◆ CONSIGNA A:
En el relato sobre el regreso a Xàtiva que figura más abajo, enumera los lugares que se nombran en su última oración, en el orden en que aparecen.

Retorno a la infancia
Mi madre nos
dijo, - Vamos, Calle Capuchinos 49. Aunque igual ha cambiado el número -. Ahí
era la casa de sus abuelos, lo recordaba perfectamente. El lugar donde habían
transcurrido sus veranos de la infancia. Le preguntamos a un transeúnte, un
hombre mayor que cruzaba la plaza. Sí, contestó, existe una calle llamada Capuchinos.
Mi madre hacía
meses que me lo había pedido. Me dijo,- Podríamos ir algún día a Xàtiva-. Por
diferentes motivos había postergado el viaje, pero ayer, uno de mis últimos
días de estas vacaciones de verano, organizamos una pequeña expedición formada
por mi hija, mi suegra y mi madre para cumplir con su deseo.
Xàtiva siempre
fue un lugar especial para mi madre. Era precisamente el pueblo de origen de mi
abuelo y el lugar de sus vacaciones de la infancia. Con amor indisimulado
siempre hablaba de sus familiares, de la casa del abuelo en la falda de la
colina del castillo y del agua que brotaba de una fuente directamente en su
interior. Las anécdotas y las escasas idas y venidas al pueblo de nuestros
ancestros siempre tenían cierto sabor mítico y aroma de recuerdo.
Debió de ser
hacia los años cuarenta cuando mi madre corría feliz por las estrechas calles
de la vieja Xàtiva. En una ciudad con escasos coches los niños tenían barra
libre para correr todos los arrabales desde el laberinto empinado que abraza el
castillo hasta el amplio bulevar repleto de grandiosos plátanos. Hay que decir
que ésta es una ciudad que respira sabor
y peso histórico más allá de su importancia actual. El castillo,
abrazado a la cresta de una colina, se pliega a su curvatura majestuoso como
una muralla china en miniatura y domina el valle que se abre hacia el norte sin
dejar de perder de vista el corredor de Montesa, la ruta que antaño jugara el
papel de arteria principal entre los reinos de Castilla y Valencia. Xàtiva,
ciudad de los Borja, San Felipe de la derrota de los “socarrats” o “chamuscados”,
que colgaron por siempre al rey cabeza abajo por la crueldad con la que trató a
los vencidos.
Mi madre
taciturna y despistada y mi suegra, contando mil y una anécdotas sin parar,
iban juntas en los asientos traseros. Como me suele suceder últimamente, no llegaba a saber el grado de
consciencia de mi madre respecto a lo que estábamos haciendo. Ella lo tiene
claro, quiere salir todos los días de casa a pasear y con su vestido de
estampados azules y bolso y zapatos blancos a juego, miraba el paisaje con esa
mirada algo ensimismada y perdida que últimamente le acompaña. Pasamos “La Vall
de Albaida” en lo que fue un luminoso día de agosto. Un cielo azul con suaves
nubes que ya anuncian septiembre daba el adecuado contrapunto a ese paisaje
suavemente ondulado, cubierto de viñas y terrazas con árboles frutales. Los pueblos del camino, siempre con su torre
asomando entre cúpulas y callejones se abren todavía con la naturalidad de los
caminos reales y las cañadas de antaño. Llutxent, Quatretonda, donde una vez mi
tío Joaquín hizo noche en su viaje en carro al pueblo de sus abuelos, el puerto
de la “Serra Grossa” , Genovés y por fin Xàtiva.

(Registros almacenados)
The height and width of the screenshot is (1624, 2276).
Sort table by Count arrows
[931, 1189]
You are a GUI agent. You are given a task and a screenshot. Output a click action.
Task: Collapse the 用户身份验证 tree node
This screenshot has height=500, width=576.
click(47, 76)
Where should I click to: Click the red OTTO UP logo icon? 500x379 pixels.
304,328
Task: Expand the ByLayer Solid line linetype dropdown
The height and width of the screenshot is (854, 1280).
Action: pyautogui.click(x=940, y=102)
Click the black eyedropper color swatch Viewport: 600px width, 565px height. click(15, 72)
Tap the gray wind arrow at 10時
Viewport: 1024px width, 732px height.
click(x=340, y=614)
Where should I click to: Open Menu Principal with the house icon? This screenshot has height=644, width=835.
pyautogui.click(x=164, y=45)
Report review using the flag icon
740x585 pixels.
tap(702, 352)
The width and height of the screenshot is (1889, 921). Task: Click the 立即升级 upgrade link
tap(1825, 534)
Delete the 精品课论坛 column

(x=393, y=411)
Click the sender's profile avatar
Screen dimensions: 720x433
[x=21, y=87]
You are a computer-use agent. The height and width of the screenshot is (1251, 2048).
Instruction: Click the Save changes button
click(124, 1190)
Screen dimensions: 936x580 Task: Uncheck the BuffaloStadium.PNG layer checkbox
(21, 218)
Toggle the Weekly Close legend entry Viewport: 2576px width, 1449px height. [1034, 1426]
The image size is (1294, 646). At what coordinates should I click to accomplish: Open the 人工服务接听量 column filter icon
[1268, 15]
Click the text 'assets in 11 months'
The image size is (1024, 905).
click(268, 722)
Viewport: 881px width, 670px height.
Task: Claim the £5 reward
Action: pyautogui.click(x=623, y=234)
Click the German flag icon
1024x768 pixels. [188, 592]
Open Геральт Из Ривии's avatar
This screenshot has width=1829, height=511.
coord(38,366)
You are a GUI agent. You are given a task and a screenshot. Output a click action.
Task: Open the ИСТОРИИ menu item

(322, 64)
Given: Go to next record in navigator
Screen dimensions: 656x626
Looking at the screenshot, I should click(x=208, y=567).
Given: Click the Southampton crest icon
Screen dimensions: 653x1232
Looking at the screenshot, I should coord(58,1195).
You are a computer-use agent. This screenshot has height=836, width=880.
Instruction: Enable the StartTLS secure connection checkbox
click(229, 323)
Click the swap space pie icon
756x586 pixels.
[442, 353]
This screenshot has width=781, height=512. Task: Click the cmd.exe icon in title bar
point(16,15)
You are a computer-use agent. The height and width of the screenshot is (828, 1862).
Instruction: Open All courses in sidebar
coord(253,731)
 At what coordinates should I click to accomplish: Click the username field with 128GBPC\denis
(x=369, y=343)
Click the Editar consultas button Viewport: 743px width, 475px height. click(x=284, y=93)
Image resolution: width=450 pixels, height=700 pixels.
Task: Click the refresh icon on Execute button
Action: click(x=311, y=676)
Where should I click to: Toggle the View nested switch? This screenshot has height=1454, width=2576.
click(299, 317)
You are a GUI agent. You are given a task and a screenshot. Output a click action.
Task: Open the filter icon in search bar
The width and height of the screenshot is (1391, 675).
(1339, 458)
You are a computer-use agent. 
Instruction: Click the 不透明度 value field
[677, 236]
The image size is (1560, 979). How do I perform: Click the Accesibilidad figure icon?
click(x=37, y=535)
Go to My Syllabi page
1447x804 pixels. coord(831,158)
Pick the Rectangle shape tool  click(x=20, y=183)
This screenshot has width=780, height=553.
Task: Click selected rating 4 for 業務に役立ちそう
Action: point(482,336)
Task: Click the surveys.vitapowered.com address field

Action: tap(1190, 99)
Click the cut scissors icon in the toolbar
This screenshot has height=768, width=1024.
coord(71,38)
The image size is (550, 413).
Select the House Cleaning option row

◆ CONSIGNA B:
¿Cuántas líneas de las entradas de arriba contienen la palabra "Toggle"? Responde solo con el número.

◆ RESULTADO FINAL A:
Llutxent, Quatretonda, el puerto de la "Serra Grossa", Genovés y Xàtiva.

◆ RESULTADO FINAL B:
2